Wait a second, I said incredulously, you call your military commander by his first name?

"Sure. All soldiers call their leaders by their first names."

Needless to say, I was dumbfounded by his casual response. I verified this information recently with Alon Peled, a graduate student in the government department who is studying Israeli military structure and policy, and he said that after basic training, it's not unusual at all for reserves and enlisted men to call their superiors by their first name, even four or five ranks above.

The IDF's effectiveness, I decided, had nothing whatsoever to do with state-of-the-art technology, years of extensive training or the special sauce that the army uses in their falafel recipes; it was predicated on their unique egalitarian spirit.

Harvard faculty, not especially known for hanging out with undergraduates, could learn a lesson from the Israeli army. Because of their preeminence, our professors bear a special burden in leading the fight against the Forces of Ignorance and Dogma (FID). No longer can Harvard profs continue to coast by on the reputation, resources and riches of Harvard.

Like the IDF, Harvard must learn to avoid stiff formality at all costs. The best way for Harvard's community to become more effective in crushing FID once and for all is, to quote Ross Perot, "join hands together and just lick this problem."

FID can only be destroyed by reclaiming the moral high ground of egalitarianism. Precisely because professors are more experienced in this battle, they should lead their students in the same way that Israeli commanders lead their troops (specific policies notwithstanding).

Regardless of their title and length of tenure, all professors should introduce themselves by their first names and be addressed by their students in this egalitarian way.

FID is a tough adversary and it won't be an easy transition to shift to this military-like organization.

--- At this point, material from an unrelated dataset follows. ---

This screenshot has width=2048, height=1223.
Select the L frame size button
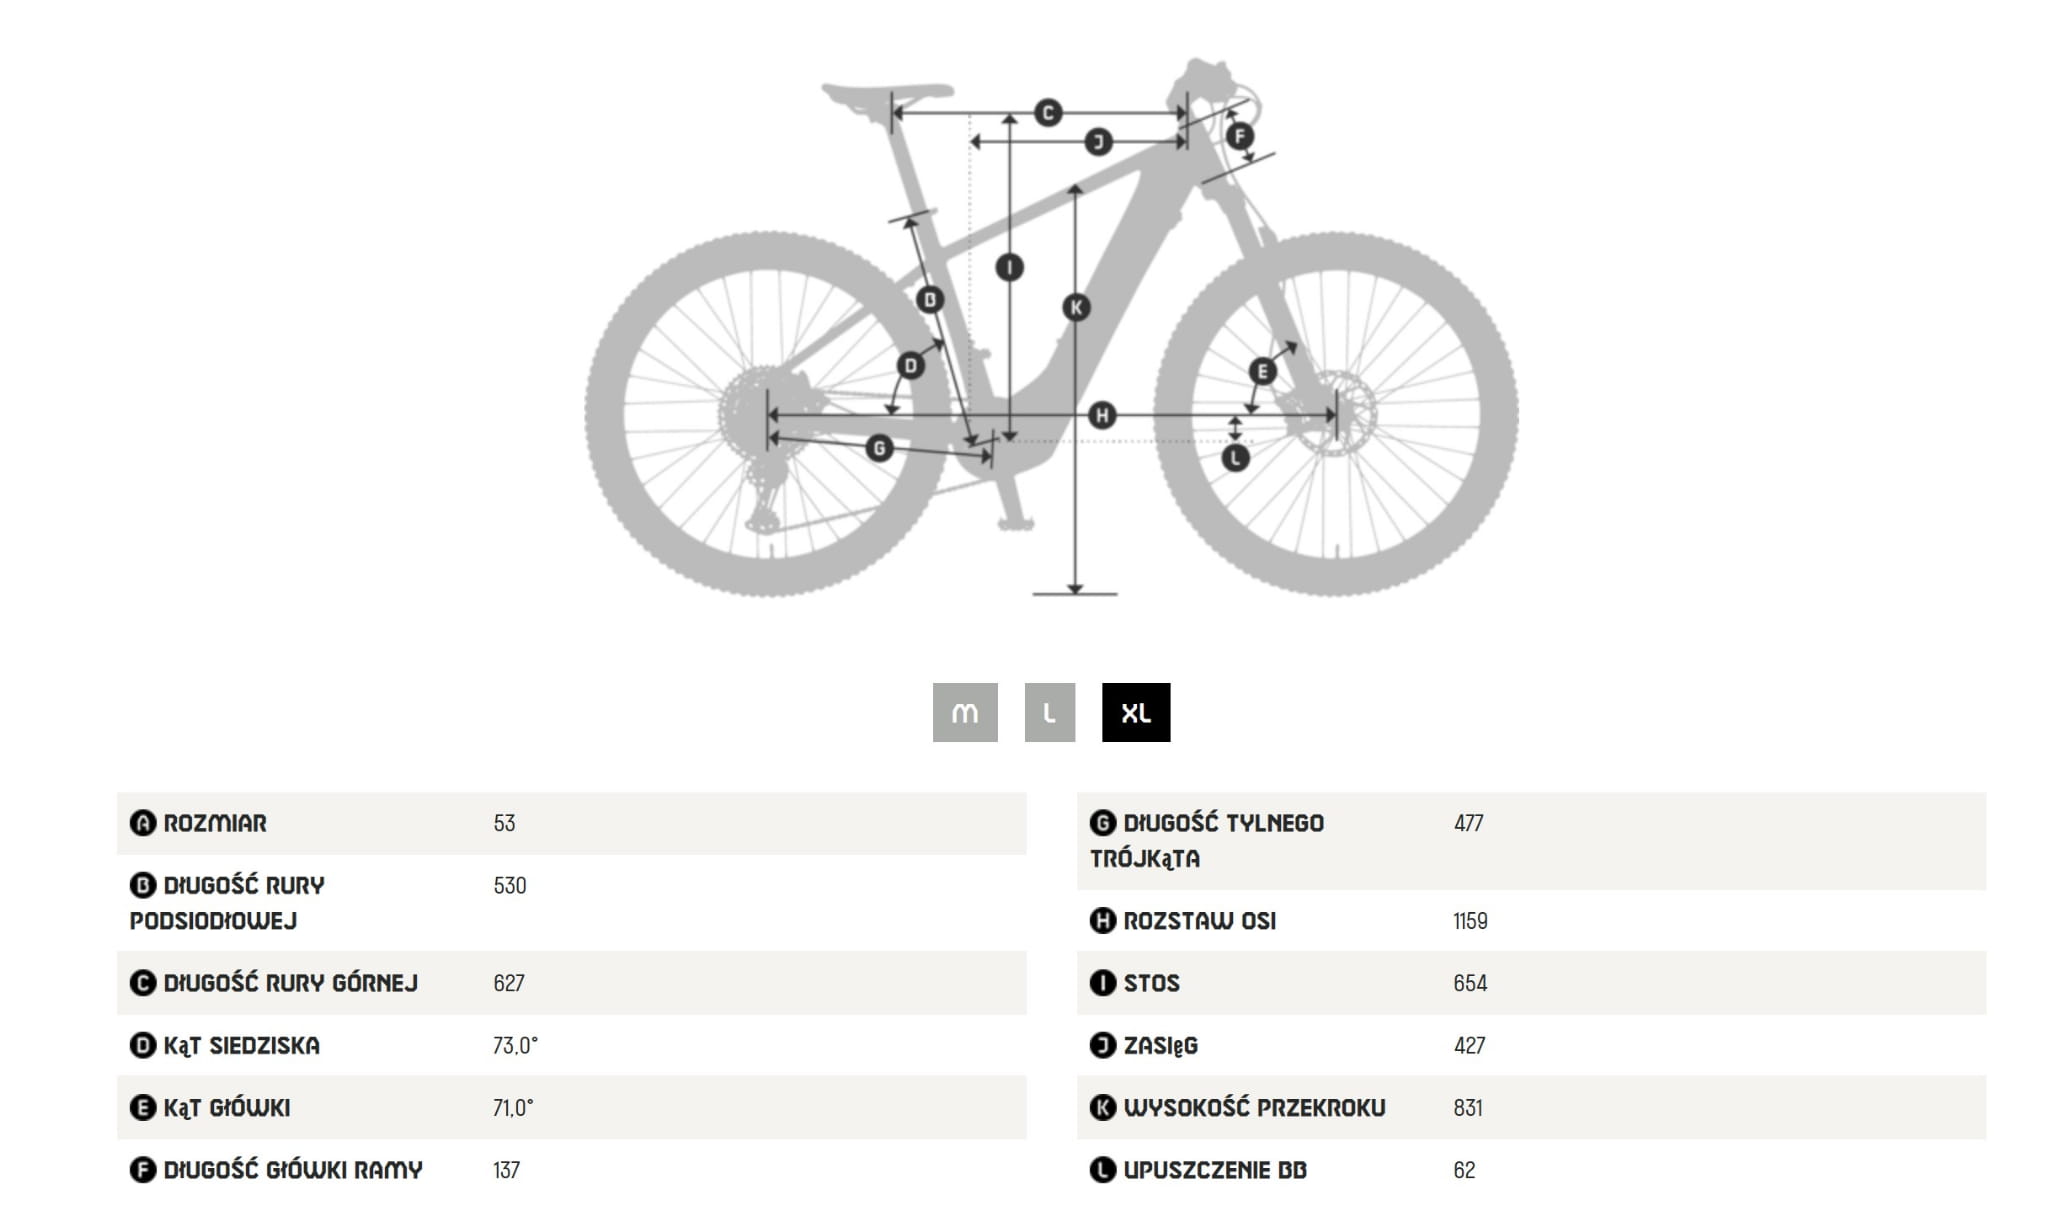coord(1049,712)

Already, Thompson Professor of Government Harvey C. Mansfield Jr. has declared his opposition to such a call to first names: "We need more elitism in our society, not more egalitarianism," Mansfield said. "A professor is not your friend," he added.

Well, maybe Mansfield's not, but others have indicated their desire to join my crusade. Porter University Professor Helen H. Vendler stated that "[students calling her by her first name] would not bother me at all." Besides, she added, "Leadership must be acknowledged, not claimed, unless you're Hitler."

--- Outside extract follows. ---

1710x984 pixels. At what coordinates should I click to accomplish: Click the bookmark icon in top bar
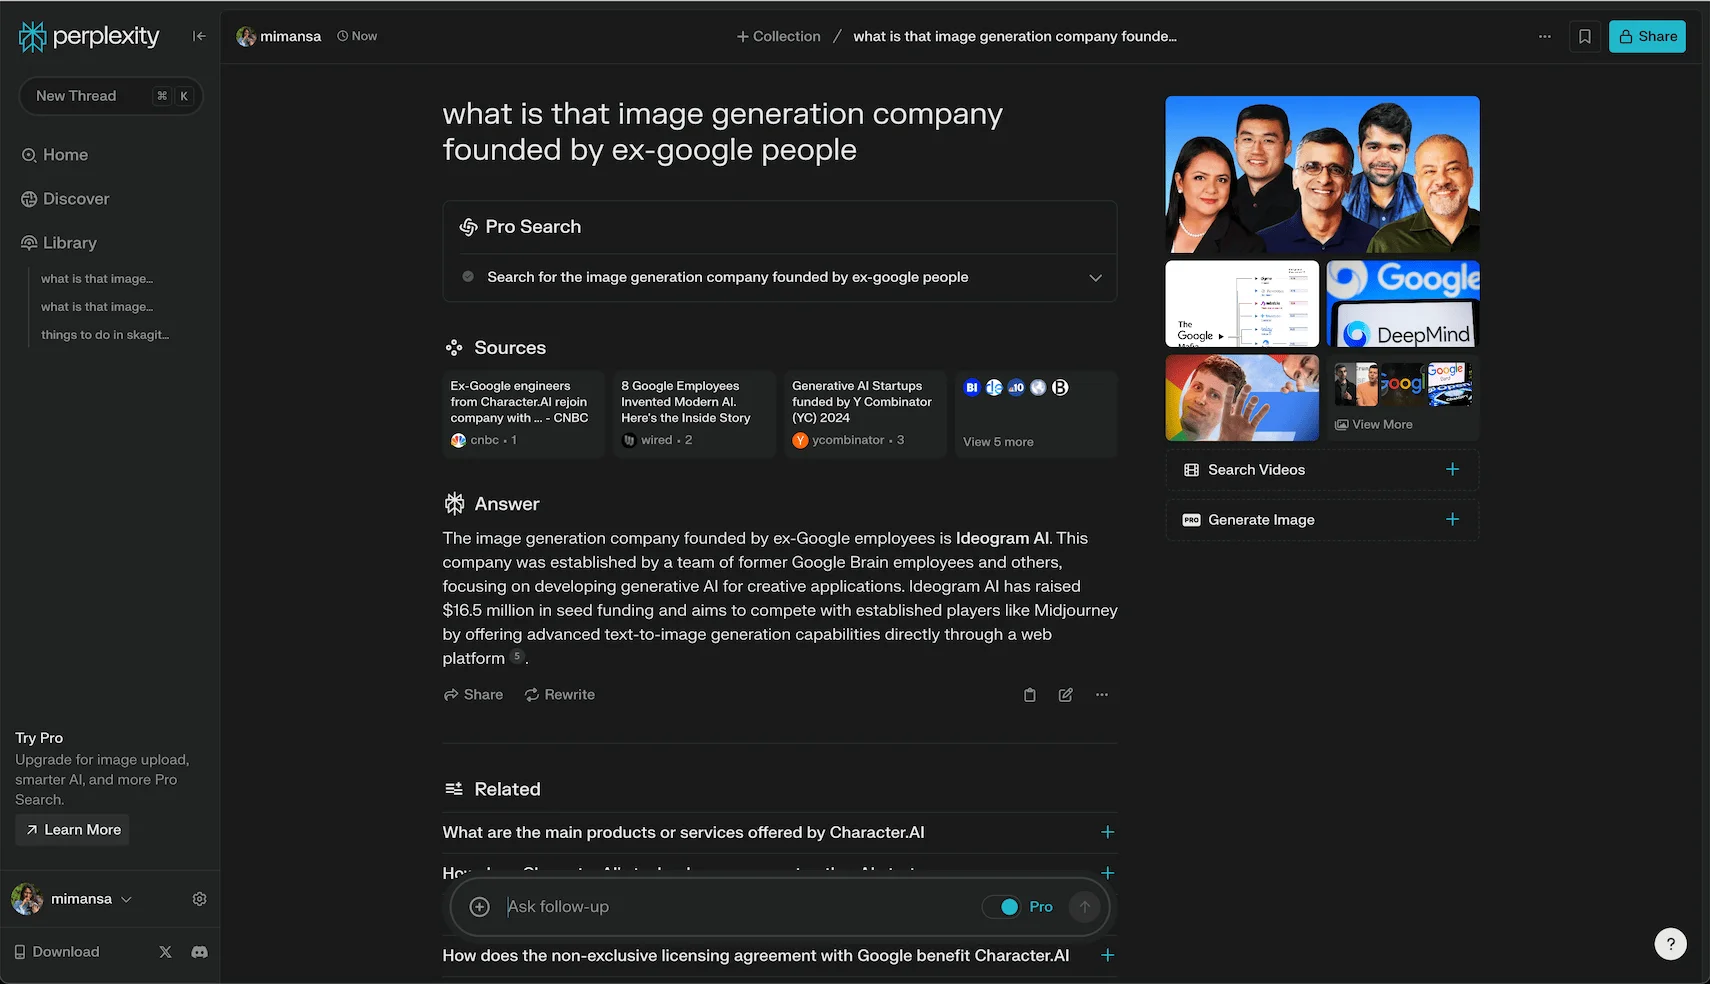[x=1584, y=36]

Noting that the custom of calling professors by their first names is prevalent in Bennington College, she remarked that the present formal convention of using titles is just an "arbitrary social custom."

I called up Lawrence Buell, the dean for undergraduate education, to get his read on the situation. He said he did not advocate "a topdown edict" that would dictate policy on personal address at Harvard from The Crimson pages, University Hall or the department chairs. He emphasized that, "much more significant than the level of address is the level of humanity in the teaching process."

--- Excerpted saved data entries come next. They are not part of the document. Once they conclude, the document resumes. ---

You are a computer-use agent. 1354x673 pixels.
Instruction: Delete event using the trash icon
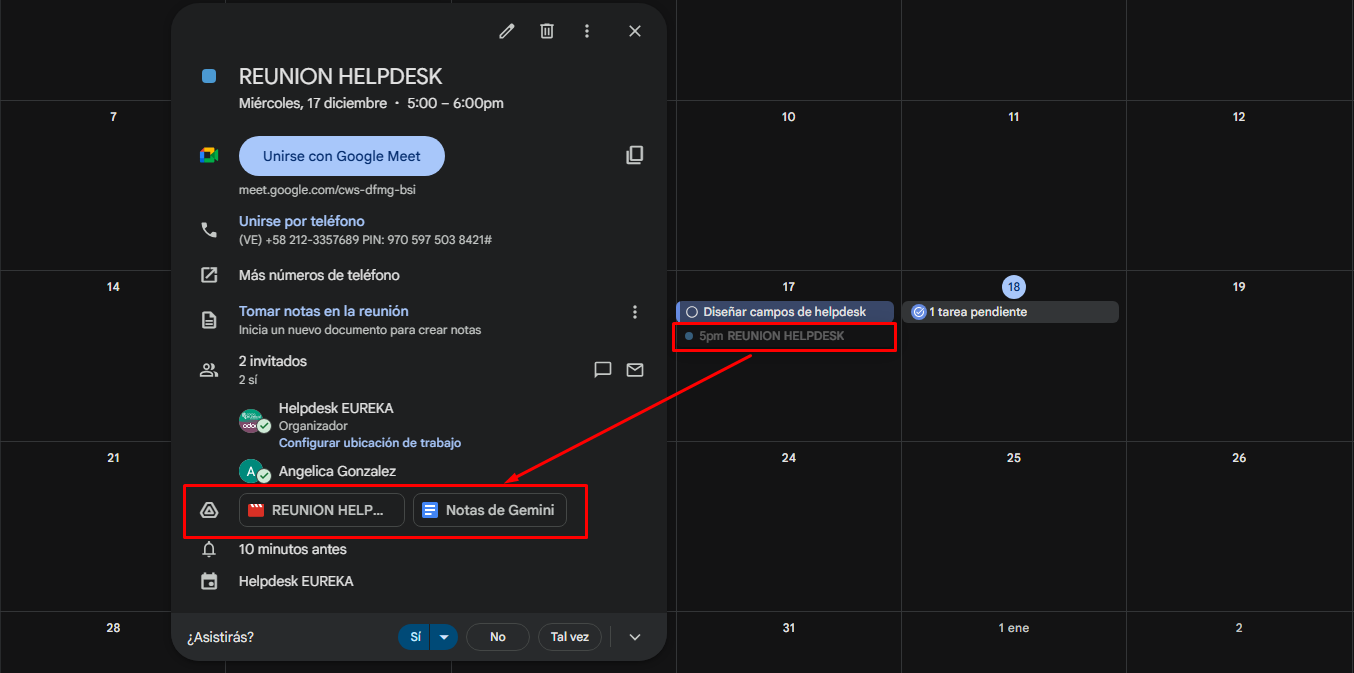547,31
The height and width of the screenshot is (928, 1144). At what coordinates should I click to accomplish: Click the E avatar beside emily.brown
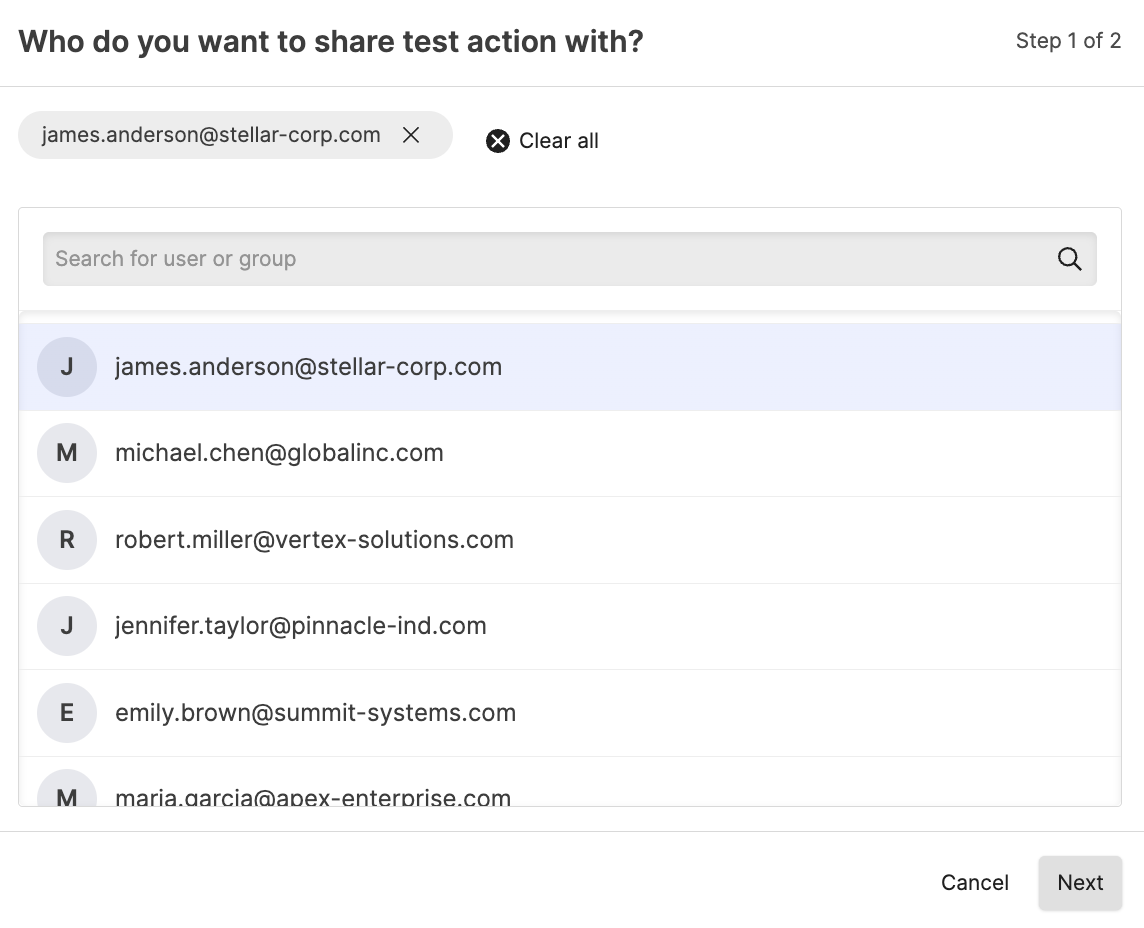coord(67,713)
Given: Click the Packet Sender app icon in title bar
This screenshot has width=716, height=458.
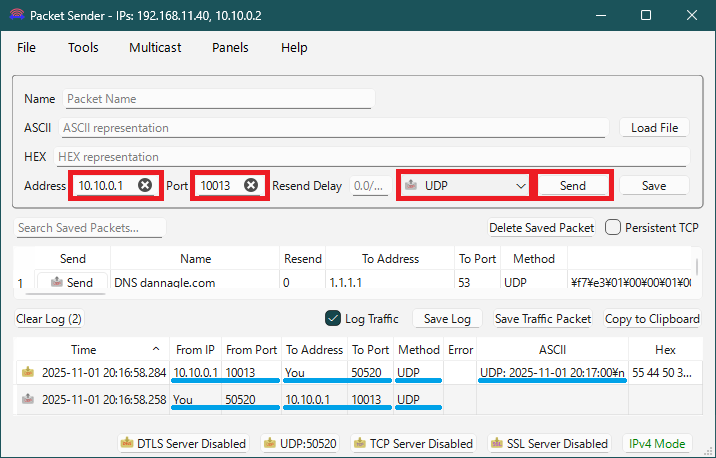Looking at the screenshot, I should [13, 17].
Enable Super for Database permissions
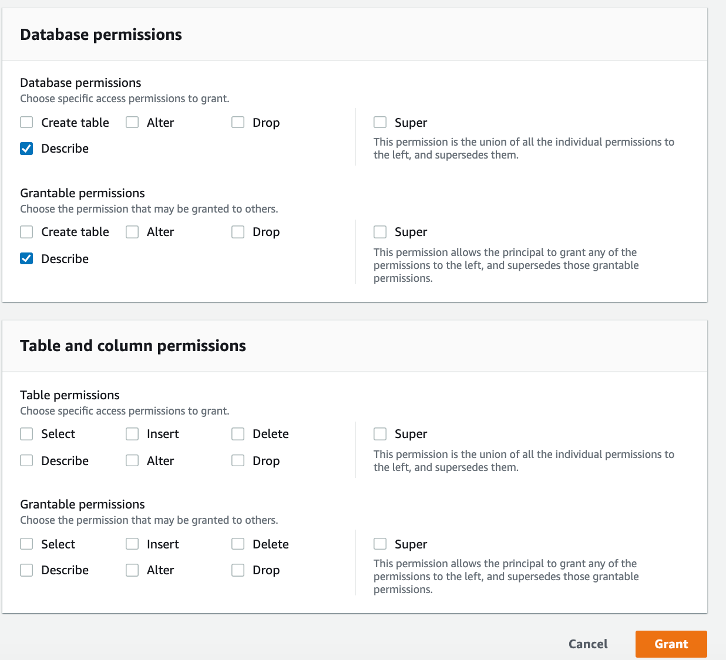The width and height of the screenshot is (727, 660). coord(381,123)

But, he did pledge his "fundamental support" to anything that would facilitate "the joint partnership in inquiry" between students and instructors. Overall, Dean Buell added, it would have to be left to the instructor to decide and take the initiative.

I'm not so sure we should settle for this compromise. A call to first names will not only draw us together more closely, it will destroy the hard-line patriarchy in place at Harvard.

Ironically, many of us spend huge amounts of time studying thinkers who were iconoclasts, people who broke down social barriers and shook things up. If Western civilization is rooted in what the Greeks had to teach us, maybe we should learn this final lesson.

Plato and Socrates went by their first name. Often they taught little study groups under the shade of the tree. And perhaps, most indicative of their informality, they didn't even wear pants.

C'mon Harvard. It's time for this nonsense to go. Drop your titles, if not your shorts.

Dan Markel '95, a Crimson editor, is dying to just walk up to the University's president and call him Neil.